INPUT FOR THIS TASK section start
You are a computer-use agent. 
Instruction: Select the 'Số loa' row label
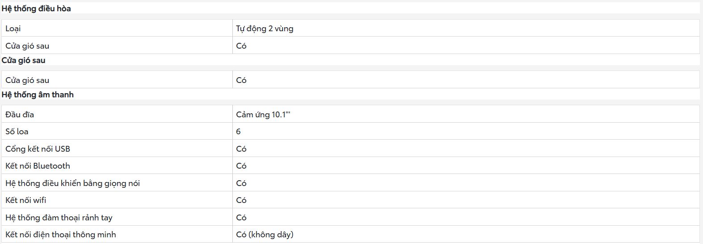(x=17, y=132)
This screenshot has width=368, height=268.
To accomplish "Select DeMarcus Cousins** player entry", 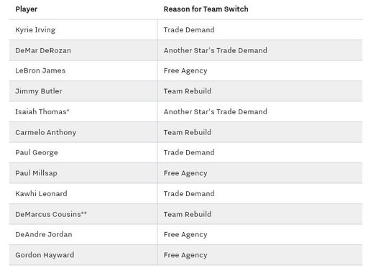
INPUT FOR THIS TASK section end
In the answer, the entries must appear exactly as above, without the images.

▸ **ANSWER SECTION**
You are a computer-use agent. 
Instruction: Select the 'Số loa' row label
(x=17, y=132)
This screenshot has width=368, height=268.
To accomplish "Select DeMarcus Cousins** player entry", 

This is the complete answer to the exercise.